- _EXERCISE INSTRUCTIONS_
**a)** In the passage about how blind children's brains respond to sound, what is the vision portion of the brain that responded to spoken language called?
**b)** Continue the passage about the visual cortex of blind children from where it stops.
*** GIVEN PASSAGE Section Begins ***
By early childhood, the sight regions of a blind person's brain respond to sound, especially spoken language, a neuroscientist has found. Working with individuals who are blind offers cognitive researchers an opportunity to discover how nature and nurture, or a person's genes and their experience, sculpt brain function, the researcher says.
...
Bedny, an assistant professor in the Department of Psychological and Brain Sciences, studied 19 blind and 40 sighted children, ages 4 to 17, along with Massachusetts Institute of Technology cognitive scientists Hilary Richardson and Rebecca Saxe. All but one of the blind children were blind since birth.They monitored the children's brain activity with functional magnetic resonance imaging while the children listened to stories, music or the sound of someone speaking an unfamiliar language. The blind children's vision portion of the brain, the left lateral occipital area, responded to spoken language, music and foreign speech -- but most strongly to stories they could understand. In sighted children and sighted children wearing blindfolds, that same area of the brain didn't respond.
The researchers concluded that blind children's 'visual' cortex is involved in understanding language.
The neuroplasticity this demonstrates bodes well for our future ability to accommodate and control cybernetic implants. Perhaps we can implant lab-grown mini-brains to supplement what our natural brains can't...
*** GIVEN PASSAGE Section Ends ***
*** SOURCE MATERIAL Section Begins ***
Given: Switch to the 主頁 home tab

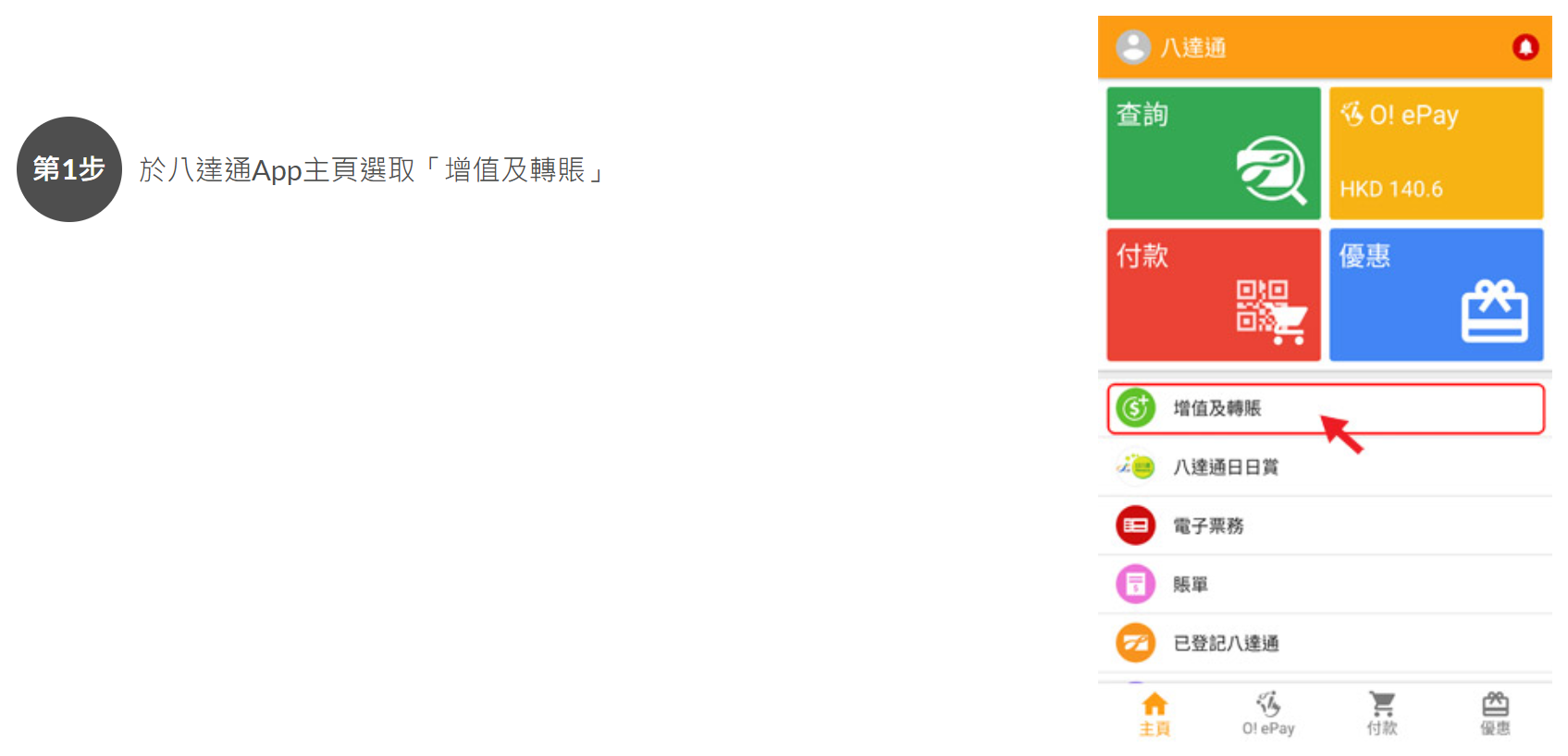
*** SOURCE MATERIAL Section Ends ***
*** SOURCE MATERIAL Section Begins ***
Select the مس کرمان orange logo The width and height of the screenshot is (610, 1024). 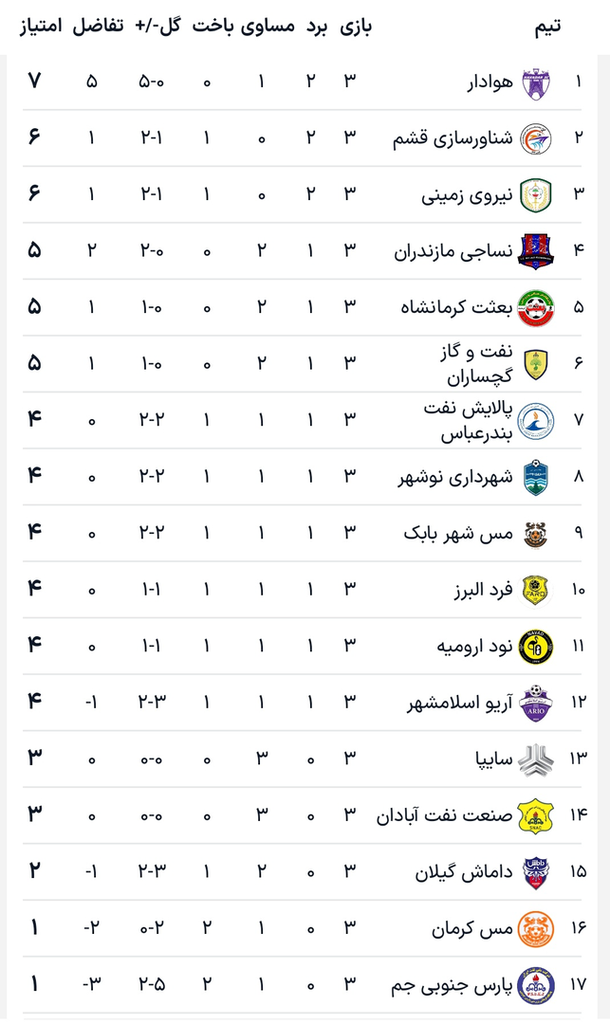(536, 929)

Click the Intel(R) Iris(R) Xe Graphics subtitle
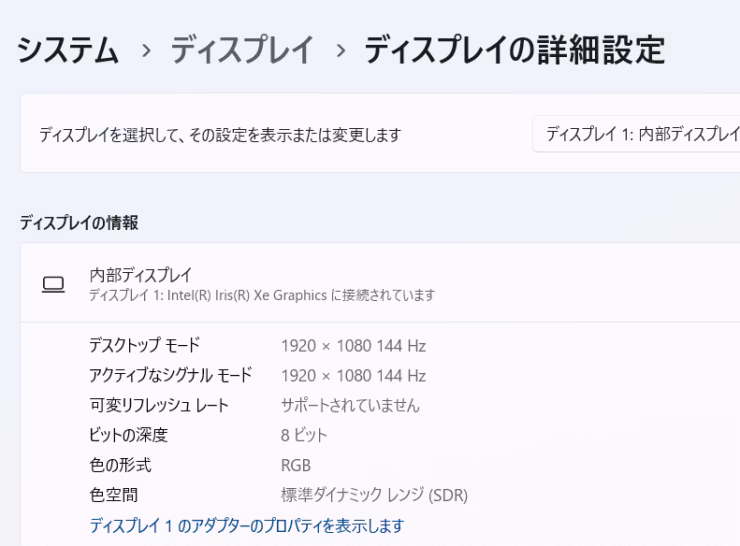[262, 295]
*** SOURCE MATERIAL Section Ends ***
- _RESPONSES BY ITEM NUMBER_
**a)** The left lateral occipital area.

**b)**
(Score: 0) by Anonymous Coward on Friday August 21 2015, @03:48PM
From TFA:
This normalizing to template presumably consists of stretching/shrinking the MRI images to fit on a template, the regions of interest would then correspond to whatever set of coordinates. They may not be comparing the same regions in blind and sighted children since the visual cortex is reported to be of different size in blind children:
http://www.jneurosci.org/content/29/7/2205.full [jneurosci.org]
Also, the normalizing to rest activity poses a problem. If the visual cortex of blind children was less active at rest than sighted, their percent signal change (PSC) scores would be affected. The same change in activity would correspond to a greater PSC. It is not clear to me which measure would be more physiologically relevant. What is the justification for normalizing like that?
Finally, why does the Science Daily article talk about the left lateral occipital area when in the paper they say the effect was bilateral? Interestingly they only report data for the left hemisphere in the paper though.